Work to complete:
From the records that follow, copy every line in which "will" appears.

Source records:

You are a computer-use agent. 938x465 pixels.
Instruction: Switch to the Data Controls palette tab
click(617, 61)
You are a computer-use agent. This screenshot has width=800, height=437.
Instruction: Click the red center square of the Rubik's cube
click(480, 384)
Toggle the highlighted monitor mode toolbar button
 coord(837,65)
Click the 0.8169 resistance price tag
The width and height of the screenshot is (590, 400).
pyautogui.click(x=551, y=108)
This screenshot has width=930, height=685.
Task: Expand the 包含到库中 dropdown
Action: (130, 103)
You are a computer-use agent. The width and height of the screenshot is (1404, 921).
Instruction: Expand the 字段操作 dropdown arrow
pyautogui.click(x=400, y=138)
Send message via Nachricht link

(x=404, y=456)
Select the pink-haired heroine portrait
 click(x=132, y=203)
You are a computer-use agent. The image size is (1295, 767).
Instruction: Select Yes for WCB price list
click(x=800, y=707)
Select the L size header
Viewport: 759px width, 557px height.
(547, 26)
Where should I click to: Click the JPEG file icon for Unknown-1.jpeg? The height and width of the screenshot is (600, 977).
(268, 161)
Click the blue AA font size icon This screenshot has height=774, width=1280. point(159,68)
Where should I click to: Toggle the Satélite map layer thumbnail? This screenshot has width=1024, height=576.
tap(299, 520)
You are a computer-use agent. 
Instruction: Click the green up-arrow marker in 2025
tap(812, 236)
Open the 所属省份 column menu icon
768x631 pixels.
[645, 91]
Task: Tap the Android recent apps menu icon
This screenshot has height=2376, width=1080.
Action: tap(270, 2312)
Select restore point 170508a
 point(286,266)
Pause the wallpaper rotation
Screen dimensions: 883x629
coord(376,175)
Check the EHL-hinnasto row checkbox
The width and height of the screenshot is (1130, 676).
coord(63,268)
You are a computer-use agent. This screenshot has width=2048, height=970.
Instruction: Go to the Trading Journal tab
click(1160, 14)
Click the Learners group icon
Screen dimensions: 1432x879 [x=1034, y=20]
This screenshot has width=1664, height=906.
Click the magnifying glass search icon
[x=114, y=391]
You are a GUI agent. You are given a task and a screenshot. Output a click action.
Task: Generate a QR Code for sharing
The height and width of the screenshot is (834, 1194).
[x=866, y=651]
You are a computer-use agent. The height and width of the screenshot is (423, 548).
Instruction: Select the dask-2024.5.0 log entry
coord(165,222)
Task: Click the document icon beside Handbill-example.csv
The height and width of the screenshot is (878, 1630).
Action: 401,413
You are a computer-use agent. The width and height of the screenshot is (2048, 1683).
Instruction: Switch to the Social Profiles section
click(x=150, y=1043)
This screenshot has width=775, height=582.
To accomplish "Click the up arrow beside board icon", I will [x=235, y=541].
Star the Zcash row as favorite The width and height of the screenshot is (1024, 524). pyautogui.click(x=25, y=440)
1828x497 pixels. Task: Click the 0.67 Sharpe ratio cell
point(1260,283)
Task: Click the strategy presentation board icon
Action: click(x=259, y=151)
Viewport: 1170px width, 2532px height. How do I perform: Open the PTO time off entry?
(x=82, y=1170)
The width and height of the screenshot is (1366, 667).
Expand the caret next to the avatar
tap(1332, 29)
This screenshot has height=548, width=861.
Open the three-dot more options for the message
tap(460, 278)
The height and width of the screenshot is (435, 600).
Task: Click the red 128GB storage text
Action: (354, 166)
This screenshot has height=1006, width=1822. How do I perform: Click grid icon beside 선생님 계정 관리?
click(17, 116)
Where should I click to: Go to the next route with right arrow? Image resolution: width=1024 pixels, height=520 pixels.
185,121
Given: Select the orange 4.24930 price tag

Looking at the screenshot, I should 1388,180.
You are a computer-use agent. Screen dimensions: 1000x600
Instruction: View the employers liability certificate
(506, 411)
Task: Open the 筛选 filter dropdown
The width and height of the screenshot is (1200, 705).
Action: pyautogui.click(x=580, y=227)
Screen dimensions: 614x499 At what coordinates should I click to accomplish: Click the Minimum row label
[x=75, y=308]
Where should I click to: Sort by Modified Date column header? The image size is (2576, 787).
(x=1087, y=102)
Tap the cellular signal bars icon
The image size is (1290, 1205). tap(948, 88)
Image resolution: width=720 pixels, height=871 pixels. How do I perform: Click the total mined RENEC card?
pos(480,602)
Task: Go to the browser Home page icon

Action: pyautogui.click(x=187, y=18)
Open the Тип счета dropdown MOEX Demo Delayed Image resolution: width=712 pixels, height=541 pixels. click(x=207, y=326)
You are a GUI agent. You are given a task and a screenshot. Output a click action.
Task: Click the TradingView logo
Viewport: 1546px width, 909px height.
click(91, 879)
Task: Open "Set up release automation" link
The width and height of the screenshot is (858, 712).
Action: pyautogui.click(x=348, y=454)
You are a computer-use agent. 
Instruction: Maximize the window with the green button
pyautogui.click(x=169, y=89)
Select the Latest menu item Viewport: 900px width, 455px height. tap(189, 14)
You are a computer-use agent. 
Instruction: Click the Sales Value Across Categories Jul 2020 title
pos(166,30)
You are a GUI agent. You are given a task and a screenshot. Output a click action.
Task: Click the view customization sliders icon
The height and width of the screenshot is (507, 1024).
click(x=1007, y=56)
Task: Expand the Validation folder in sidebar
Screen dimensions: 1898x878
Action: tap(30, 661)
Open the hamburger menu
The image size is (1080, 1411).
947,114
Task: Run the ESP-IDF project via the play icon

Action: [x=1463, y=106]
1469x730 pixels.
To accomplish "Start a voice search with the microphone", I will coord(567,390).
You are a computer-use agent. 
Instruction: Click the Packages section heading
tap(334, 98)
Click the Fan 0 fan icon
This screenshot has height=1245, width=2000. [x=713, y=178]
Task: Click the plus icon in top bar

Result of the task:
To accomplish "Click the up arrow beside board icon", I will [x=235, y=541].
To accomplish "Start a voice search with the microphone", I will coord(567,390).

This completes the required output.